Di tengah menurunnya populasi banyak spesies alam liar di Afrika, para ahli konservasi membunyikan alarm peringatan untuk cheetah, hewan tercepat di darat.
Diperkirakan hanya ada 7.100 ekor cheetah yang tersisa di alam liar di Afrika dan di sebuah wilayah kecil di Iran, dan gangguan dari manusia telah mendorong hewan pemangsa tersebut keluar dari 91 persen habitat historisnya, menurut sebuah studi yang diterbitkan Senin (26/12).
Akibatnya, cheetah seharusnya didefinisikan sebagai hewan "langka" bukannya "rentan" dalam daftar resmi spesies terancam di dunia, menurut studi tersebut.
"Ini masa yang sangat genting bagi spesies seperti cheetah yang memerlukan wilayah yang luas," ujar Sarah Durant, spesialis cheetah di Masyarakat Zoologi London dan penulis utama laporan yang diterbitkan dalam jurnal Proceedings of the National Academy of Sciences.
Sekitar 77 persen habitat cheetah ada di luar suaka alam liar dan daerah-daerah yang dilindungi lainnya, menurut studi tersebut, sehingga pemerintah dan desa-desa perlu dijangkau untuk mendorong toleransi bagi karnivora yang terkadang memburu ternak itu.
Selain hilangnya habitat, cheetah menghadapi serangan dari warga desa, hilangnya antelop dan mangsa lainnya yang dibunuh manusia untuk dimakan dagingnya, perdagangan ilegal bayi cheetah, penjualan kulit cheetah dan ancaman tertabrak kendaraan yang melaju cepat.
Seekor cheetah tercatat bisa lari pada kecepatan 29 meter per detik. Spesies ini bergerak lebih lambat saat berburu dan hanya dapat mempertahankan kecepatan tertinggi untuk beberapa ratus meter.
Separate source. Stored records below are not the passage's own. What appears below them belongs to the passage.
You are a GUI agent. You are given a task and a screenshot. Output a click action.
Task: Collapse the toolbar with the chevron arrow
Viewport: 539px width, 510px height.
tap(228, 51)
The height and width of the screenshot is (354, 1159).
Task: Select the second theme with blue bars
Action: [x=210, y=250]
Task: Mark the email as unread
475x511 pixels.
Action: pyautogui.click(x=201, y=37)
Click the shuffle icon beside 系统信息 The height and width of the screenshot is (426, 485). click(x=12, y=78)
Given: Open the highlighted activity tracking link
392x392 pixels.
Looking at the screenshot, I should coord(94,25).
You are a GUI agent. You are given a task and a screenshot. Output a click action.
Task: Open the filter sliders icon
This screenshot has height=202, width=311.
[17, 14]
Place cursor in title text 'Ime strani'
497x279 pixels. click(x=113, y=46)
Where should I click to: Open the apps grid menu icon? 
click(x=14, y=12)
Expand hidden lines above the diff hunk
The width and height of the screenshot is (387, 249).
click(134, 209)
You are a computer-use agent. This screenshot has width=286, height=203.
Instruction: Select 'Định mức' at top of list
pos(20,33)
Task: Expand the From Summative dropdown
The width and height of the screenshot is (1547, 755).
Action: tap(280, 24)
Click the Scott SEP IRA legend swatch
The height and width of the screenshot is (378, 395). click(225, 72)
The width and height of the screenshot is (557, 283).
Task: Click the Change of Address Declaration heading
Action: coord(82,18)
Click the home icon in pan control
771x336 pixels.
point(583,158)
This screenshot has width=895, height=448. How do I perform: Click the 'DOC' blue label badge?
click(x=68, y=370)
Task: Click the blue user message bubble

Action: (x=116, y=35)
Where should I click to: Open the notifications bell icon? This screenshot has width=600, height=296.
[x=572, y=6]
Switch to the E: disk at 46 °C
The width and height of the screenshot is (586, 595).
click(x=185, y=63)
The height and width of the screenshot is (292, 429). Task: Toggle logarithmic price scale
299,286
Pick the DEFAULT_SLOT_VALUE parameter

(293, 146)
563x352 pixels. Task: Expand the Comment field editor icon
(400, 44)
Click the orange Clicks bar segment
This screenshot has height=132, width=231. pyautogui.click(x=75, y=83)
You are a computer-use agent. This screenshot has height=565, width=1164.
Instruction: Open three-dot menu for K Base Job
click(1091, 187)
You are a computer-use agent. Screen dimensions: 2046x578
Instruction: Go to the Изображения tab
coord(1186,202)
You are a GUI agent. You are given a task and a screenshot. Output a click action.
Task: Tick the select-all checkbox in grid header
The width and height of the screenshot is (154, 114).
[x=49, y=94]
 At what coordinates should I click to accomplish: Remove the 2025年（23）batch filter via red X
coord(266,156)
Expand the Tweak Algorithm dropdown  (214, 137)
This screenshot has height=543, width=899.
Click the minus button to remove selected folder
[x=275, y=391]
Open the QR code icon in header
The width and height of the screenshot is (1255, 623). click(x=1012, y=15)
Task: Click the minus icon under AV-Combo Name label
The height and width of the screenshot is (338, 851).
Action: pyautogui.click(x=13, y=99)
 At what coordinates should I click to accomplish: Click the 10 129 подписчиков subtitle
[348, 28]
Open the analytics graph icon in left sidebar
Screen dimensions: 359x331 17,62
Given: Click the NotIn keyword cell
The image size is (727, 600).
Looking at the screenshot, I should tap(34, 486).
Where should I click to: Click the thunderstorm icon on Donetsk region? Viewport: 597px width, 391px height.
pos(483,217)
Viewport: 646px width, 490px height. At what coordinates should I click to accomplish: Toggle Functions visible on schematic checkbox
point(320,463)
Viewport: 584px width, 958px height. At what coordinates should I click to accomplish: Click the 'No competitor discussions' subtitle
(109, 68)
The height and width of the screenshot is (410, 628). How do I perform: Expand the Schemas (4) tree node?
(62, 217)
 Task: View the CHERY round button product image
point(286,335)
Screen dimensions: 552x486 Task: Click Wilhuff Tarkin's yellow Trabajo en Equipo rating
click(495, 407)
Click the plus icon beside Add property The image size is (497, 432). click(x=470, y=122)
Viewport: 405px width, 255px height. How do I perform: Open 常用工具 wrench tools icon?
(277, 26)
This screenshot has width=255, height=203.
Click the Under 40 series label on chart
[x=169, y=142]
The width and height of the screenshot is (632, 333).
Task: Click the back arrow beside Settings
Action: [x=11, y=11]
Lebih dari setengah populasi cheetah di dunia hidup di Afrika bagian selatan, termasuk Namibia dan Botswana, yang memiliki jumlah penduduk manusia relatif sedikit. Cheetah secara virtual telah punah di Asia, kecuali di Iran, dengan jumlah kurang dari 50 ekor, menurut studi tersebut. [hd]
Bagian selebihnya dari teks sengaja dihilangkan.